(Saved entries)

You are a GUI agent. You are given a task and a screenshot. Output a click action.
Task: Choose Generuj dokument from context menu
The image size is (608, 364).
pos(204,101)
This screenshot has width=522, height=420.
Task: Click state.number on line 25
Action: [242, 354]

→ **Task to carry out**
Reproduce exactly the line that contains "Task: Choose Generuj" together with each line after it to the end of the entries; include no other lines.

→ **Answer to the problem**
Task: Choose Generuj dokument from context menu
The image size is (608, 364).
pos(204,101)
This screenshot has width=522, height=420.
Task: Click state.number on line 25
Action: [242, 354]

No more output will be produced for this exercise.